Brad Raffensperger, secretario de Estado de Georgia, detalló una ahora famosa llamada telefónica de 67 minutos con Trump en la que el expresidente le pidió que «encontrara 11.780 votos».

Raffensperger describió cómo le había dicho repetidamente a Trump que sus acusaciones de fraude electoral eran falsas, pero dijo que el presidente no estaba escuchando e incluso se negó a revisar la evidencia que, según Raffensperger, ayudó a probar su caso.

Trump y sus abogados instaron a los funcionarios a descartar los resultados de las elecciones para que lo declararan falsamente ganador de las elecciones de 2020. La campaña de presión formaba parte de lo que los miembros del comité estaban he dicho antes fue un intento de golpe de estado del ex presidente.

“Esta campaña de presión generó llamadas y mensajes de texto enojados, protestas armadas, intimidación y, con demasiada frecuencia, amenazas de violencia y muerte”, dijo el miembro del comité Adam Schiff, refiriéndose a los informes de los funcionarios estatales sobre el comportamiento amenazante de los votantes que creían que las elecciones habían sido robadas. .

triunfos El plan se basó en el oscuro sistema de certificación de elecciones presidenciales de EE. UU., que requiere que los estados seleccionen listas de votantes para presentar formalmente sus resultados al Congreso en Washington DC.

El expresidente instó a los funcionarios estatales a votar por padrones electorales «alternativos» que lo declararan ganador incluso en los estados donde había perdido la votación. Cuando se negaron, su campaña reunió equipos de votantes falsos para presentar sus resultados de todos modos.

Los miembros escucharon a Cassidy Hutchinson, ex asesor del jefe de gabinete de Trump, Mark Meadows, quien dijo que el abogado de la Casa Blanca había declarado ilegal el programa.

Schiff dijo: “Los legisladores estatales han sido señalados. Lo mismo ocurrió con los funcionarios electorales estatales, incluso los trabajadores electorales locales que realizaron su trabajo diligentemente fueron acusados ​​​​de ser criminales y sus vidas cambiaron”.
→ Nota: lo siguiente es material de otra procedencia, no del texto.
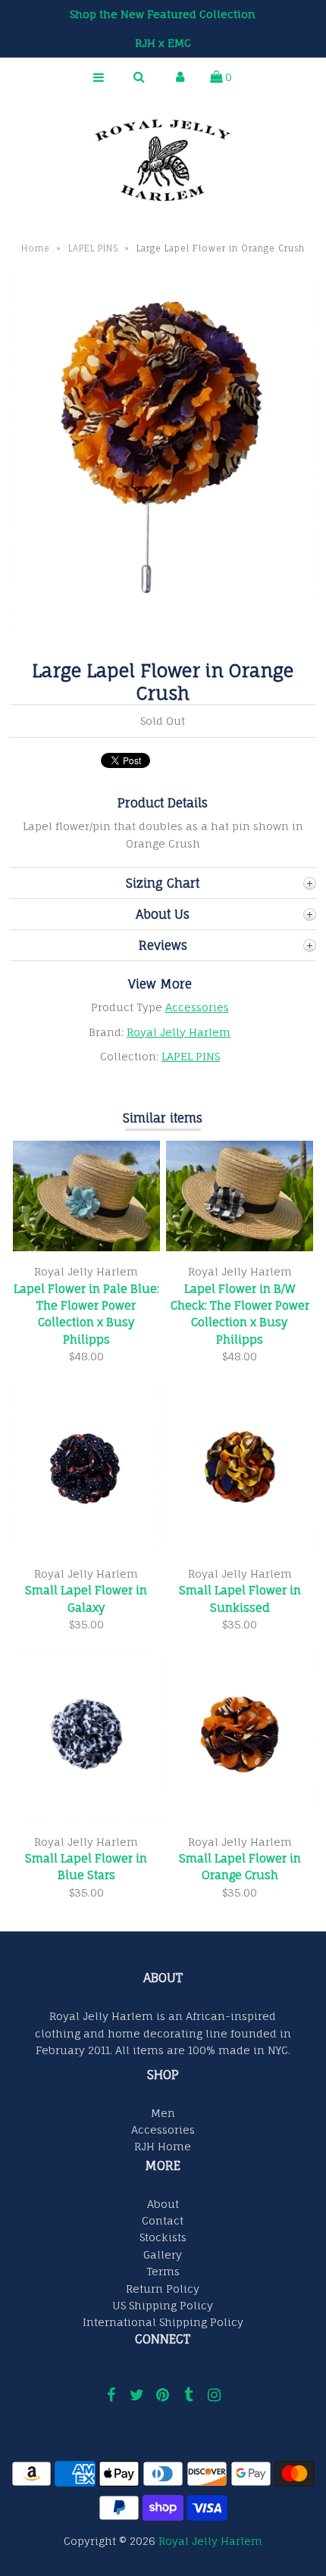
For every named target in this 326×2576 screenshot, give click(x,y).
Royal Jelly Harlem (178, 1032)
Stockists (163, 2237)
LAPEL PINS (93, 248)
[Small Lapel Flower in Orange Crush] (239, 1816)
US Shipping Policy (162, 2305)
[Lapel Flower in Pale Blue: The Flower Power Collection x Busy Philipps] (86, 1247)
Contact (162, 2220)
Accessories (197, 1007)
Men (163, 2112)
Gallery (162, 2254)
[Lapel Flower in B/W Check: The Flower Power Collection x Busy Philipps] (239, 1247)
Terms (163, 2271)
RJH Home (162, 2146)
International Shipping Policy (163, 2321)
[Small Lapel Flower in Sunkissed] (239, 1548)
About (163, 2203)
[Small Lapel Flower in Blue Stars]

Varios testigos denunciaron haber recibido amenazas de muerte tras ser atacados por el expresidente.

En una aparición cargada de emociones, Wandrea Moss, una trabajadora electoral de Georgia, les dijo a los miembros del comité que apenas ha salido de su casa desde que Trump afirmó que ella y su madre eran parte de una conspiración para defraudar a los votantes.

Los partidarios de Trump se han centrado en Moss y su madre, Ruby Freeman, después de que el entonces presidente y Giuliani comenzaran a afirmar falsamente que emitieron votos fraudulentos ilegalmente a través de máquinas de votación.

«No quiero ir a ningún lado», dijo a los miembros del comité. “Dudo de todo lo que hago. Impactó mi vida en todos los sentidos, todo por las mentiras y porque estaba haciendo mi trabajo”.

En testimonios en video, varios republicanos estatales describieron cómo Trump o personas cercanas a él también divulgaron su información de contacto para aumentar la presión pública sobre ellos.

El líder de la mayoría del Senado de Michigan, Mike Shirkey, dijo a los miembros que se vio inundado de mensajes después de que Trump tuiteó su número de teléfono personal. «Todo lo que recuerdo es que en un corto período de tiempo recibí cerca de 4.000 mensajes de texto pidiendo acción», dijo.

«[They were saying] “Escuchamos que la gente de Trump está llamando y exigiendo cambios electorales y usted puede hacer eso”. Bueno, ya sabes, creían cosas que no eran ciertas”, agregó.